(Stored data)

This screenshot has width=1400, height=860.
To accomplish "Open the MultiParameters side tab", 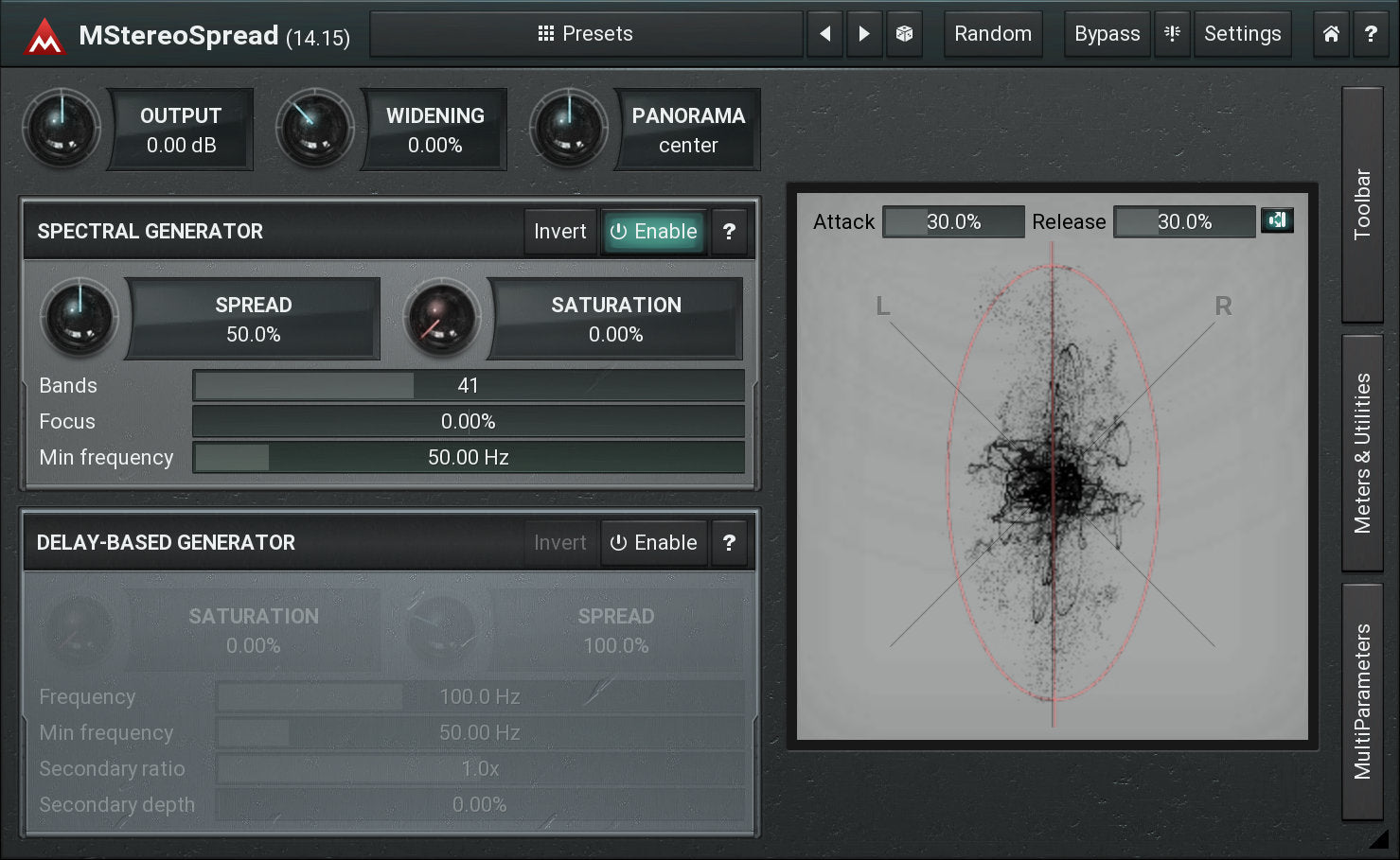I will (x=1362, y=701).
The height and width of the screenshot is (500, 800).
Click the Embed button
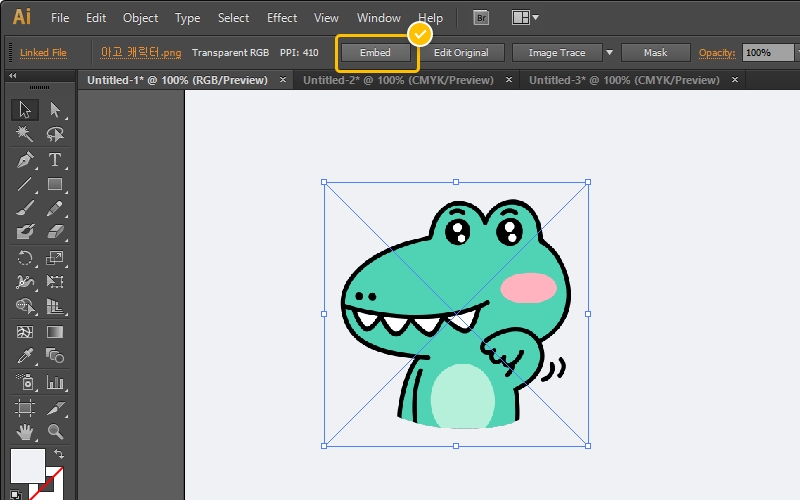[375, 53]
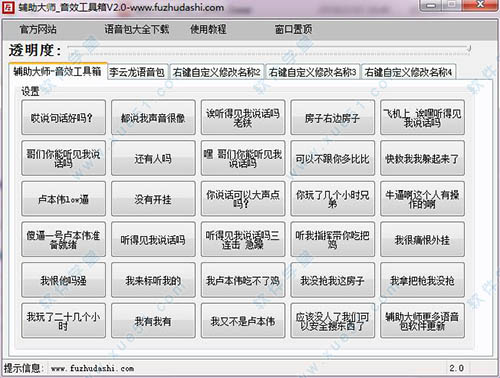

* * *

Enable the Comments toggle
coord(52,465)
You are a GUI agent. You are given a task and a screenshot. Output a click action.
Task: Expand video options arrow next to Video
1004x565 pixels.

• [Required work]:
From the line holding "Task: Expand video" to the line holding "1004x565 pixels.", inclusive, restate each line above exactly as written.

• [Answer area]:
Task: Expand video options arrow next to Video
1004x565 pixels.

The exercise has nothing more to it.